Trash deposits about 250 feet outside the northeast borders of the landfill were found during a study of the site, started in 2009 after the Maryland Department of the Environment conducted a review of the area’s water quality and found it below state standards, according to DEP records. The county acquired the land and gave two parcels of undeveloped and trash-free land nearby to the Department of Parks so the contaminated land could be included in cleanup efforts.
Karasik said the dumping on the parkland likely was accidental because there is no fence between the landfill and the park. He said estimates of how much trash is in the entire site — thought to be about 4.8 million tons — have not changed.
The county Planning Board, charged with overseeing the Department of Parks, unanimously approved the land exchange Thursday.
Further study by the county showed there are chemical and organic compounds in the groundwater beyond the borders of the landfill and in the nearby Derwood neighborhood at levels of concentration slightly beyond state standards, Karasik said. These include the compounds trichloroethene and vinyl chloride, which at certain levels can damage the immune system.
Deposits of lead, mercury and arsenic also were found on the landfill, but not in the nearby neighborhood.

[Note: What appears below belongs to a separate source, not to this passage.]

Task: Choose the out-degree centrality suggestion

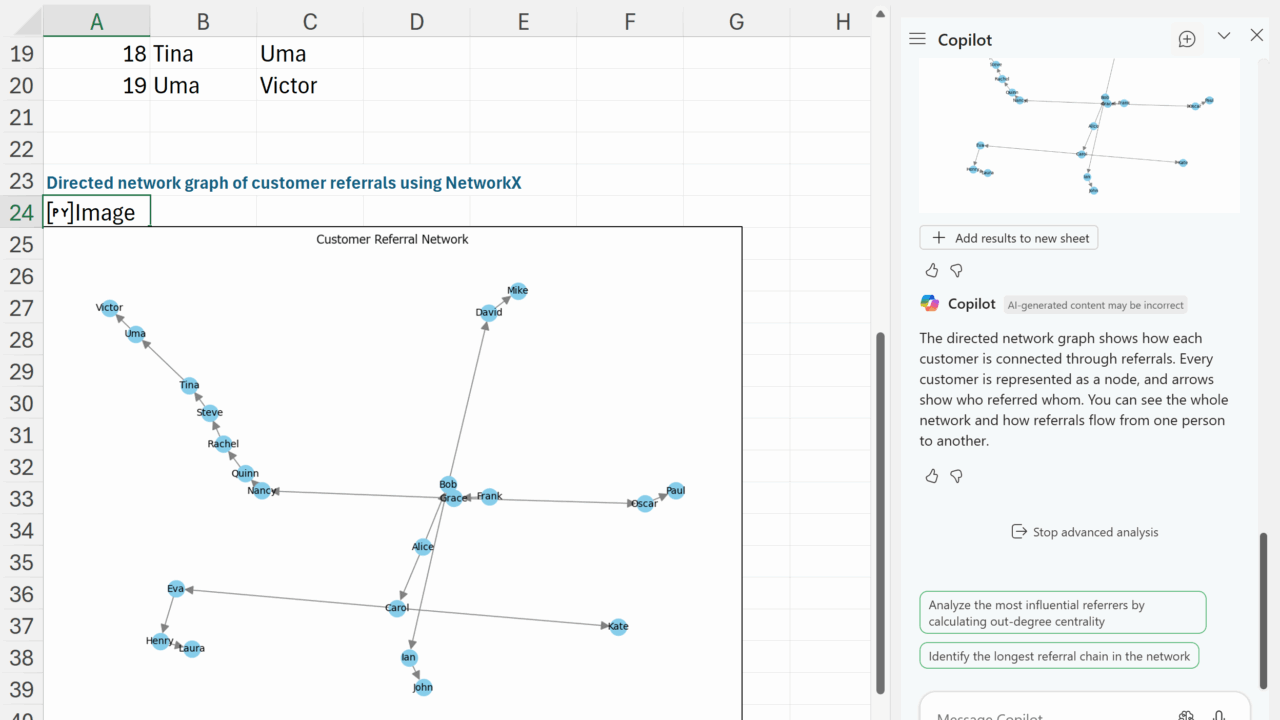Action: 1062,613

Karasik said the compounds found, while at levels beyond state standards, do not pose an immediate public health risk mainly because nearby homes draw drinking water from a municipal water supply, not ground wells.
Trichologeothene concentrations were found at levels between 7.11 micrograms per liter and 43.9 microgram per liter. State standards say ground water shouldn’t rise above 5 micrograms per liter. Vinyl chloride was found at concentrations up to 30.5 micrograms per liter, above the state standard of 2 micrograms per liter. A microgram is 1,000 times smaller than a milligram.

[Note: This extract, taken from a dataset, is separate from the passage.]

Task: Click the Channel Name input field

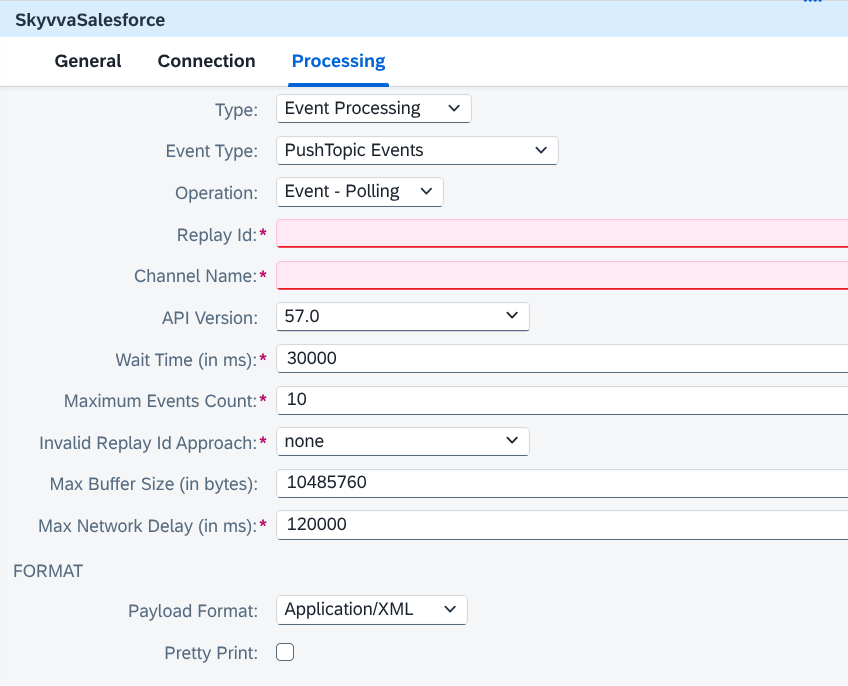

A study commissioned by the Maryland Department of the Environment and released in January found the same results. This study also noted there have been no reported public health issues associated with the landfill.
Julia Tillery, a member of Gude Landfill Concerned Citizens, a group of homeowners from the Derwood Station and Hollybrooke neighborhoods, said the landfill is a serious threat, but that planned remediation efforts likely would stem that threat.
“They have contaminated our land and our water; to say it’s not a problem is wrong,” she said. “But I do think they’re on the right track.”
The county has identified six options to remediate further contamination around the landfill, according to a feasibility study commissioned by the state and county performed by EA Engineering, located in Sparks. These range from excavating trash from the landfill to creating an artificial barrier, known as a cap, around it.
These options vary in cost from $500,000 to $34 million.
While Montgomery County owns and maintains the dump, state environmental officials are charged with regulating it, Karasik said.
DEP representatives will submit its study to the Maryland Department of the Environment in November. The department is expected to outline for the county which option it must choose, said MDE spokesman Jay Apperson.